Count the lines in the records below that contain the word "agent", and reply with only that number.

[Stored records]
"""

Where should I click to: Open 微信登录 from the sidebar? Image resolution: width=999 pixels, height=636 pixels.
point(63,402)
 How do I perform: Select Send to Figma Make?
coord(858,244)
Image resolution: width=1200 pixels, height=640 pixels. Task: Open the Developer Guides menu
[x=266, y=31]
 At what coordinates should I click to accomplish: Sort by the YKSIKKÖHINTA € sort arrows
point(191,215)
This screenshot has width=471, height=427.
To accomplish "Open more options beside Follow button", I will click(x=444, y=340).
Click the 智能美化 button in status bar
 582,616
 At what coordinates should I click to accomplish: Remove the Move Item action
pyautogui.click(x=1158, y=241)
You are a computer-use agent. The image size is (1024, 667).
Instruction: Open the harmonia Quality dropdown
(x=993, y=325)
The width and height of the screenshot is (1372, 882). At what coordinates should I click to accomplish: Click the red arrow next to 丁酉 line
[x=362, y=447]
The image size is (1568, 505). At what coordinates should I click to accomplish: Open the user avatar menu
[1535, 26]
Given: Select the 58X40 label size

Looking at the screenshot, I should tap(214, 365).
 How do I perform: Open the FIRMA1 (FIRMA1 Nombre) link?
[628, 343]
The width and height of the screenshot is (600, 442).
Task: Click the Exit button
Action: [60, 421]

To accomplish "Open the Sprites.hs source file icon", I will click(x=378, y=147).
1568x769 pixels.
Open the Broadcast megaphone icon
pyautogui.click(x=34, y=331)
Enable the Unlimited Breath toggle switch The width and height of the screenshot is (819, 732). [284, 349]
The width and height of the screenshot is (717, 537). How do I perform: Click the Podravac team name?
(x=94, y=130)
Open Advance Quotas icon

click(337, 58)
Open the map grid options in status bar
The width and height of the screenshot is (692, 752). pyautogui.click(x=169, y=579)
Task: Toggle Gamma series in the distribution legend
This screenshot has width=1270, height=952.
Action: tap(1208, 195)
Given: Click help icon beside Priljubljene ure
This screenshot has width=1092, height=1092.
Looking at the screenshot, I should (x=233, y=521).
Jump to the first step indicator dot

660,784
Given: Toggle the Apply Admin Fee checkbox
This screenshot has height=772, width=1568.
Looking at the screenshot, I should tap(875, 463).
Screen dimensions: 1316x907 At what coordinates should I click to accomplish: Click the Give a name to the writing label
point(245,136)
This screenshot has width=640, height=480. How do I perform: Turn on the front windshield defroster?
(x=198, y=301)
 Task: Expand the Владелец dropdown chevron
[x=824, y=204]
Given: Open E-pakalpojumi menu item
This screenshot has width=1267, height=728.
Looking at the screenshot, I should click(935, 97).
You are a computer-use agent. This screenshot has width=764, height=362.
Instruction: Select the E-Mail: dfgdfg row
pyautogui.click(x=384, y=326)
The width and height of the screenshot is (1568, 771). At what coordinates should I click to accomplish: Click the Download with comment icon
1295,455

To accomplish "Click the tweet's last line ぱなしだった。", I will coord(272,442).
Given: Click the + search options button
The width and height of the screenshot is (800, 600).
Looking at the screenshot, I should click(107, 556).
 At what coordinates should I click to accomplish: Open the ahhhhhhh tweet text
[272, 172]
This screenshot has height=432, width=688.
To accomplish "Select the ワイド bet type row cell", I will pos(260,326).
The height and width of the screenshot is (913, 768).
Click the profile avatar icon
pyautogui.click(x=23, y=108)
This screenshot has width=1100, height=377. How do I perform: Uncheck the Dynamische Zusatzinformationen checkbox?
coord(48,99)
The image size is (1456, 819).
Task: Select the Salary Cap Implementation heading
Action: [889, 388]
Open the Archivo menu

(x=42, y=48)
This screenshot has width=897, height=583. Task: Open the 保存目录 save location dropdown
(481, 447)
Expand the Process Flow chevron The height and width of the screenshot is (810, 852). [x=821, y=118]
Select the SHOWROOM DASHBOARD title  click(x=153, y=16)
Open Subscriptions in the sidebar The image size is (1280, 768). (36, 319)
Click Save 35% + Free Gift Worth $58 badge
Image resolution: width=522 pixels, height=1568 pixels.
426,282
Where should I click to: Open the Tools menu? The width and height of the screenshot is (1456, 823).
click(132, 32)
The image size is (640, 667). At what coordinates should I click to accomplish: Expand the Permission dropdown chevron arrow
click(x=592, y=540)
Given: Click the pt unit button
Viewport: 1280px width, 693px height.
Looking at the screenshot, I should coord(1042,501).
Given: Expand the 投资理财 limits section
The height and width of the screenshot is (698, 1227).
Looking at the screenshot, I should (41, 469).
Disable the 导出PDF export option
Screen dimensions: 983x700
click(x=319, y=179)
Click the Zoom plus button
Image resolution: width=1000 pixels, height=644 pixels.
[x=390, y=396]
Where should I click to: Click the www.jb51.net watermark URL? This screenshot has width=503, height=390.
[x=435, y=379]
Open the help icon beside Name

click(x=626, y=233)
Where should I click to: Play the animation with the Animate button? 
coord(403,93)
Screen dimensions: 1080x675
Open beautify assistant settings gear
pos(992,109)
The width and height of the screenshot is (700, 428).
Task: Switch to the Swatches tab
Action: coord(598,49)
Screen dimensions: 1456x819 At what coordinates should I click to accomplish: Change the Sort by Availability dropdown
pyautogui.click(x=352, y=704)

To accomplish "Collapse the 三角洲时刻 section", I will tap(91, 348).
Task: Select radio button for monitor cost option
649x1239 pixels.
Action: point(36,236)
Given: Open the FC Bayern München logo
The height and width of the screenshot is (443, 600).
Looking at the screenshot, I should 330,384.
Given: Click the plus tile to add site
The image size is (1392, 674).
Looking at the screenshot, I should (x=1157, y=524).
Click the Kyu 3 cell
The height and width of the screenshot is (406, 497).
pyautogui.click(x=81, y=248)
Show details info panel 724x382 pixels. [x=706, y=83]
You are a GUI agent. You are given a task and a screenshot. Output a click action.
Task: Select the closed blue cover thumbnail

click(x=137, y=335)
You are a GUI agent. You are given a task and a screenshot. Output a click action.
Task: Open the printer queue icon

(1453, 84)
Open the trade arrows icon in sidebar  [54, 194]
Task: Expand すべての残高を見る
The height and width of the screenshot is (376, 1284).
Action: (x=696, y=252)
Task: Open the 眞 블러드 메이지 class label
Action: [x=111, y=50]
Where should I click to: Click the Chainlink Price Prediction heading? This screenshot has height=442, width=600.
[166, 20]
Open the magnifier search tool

"""

• _Answer to the problem_
4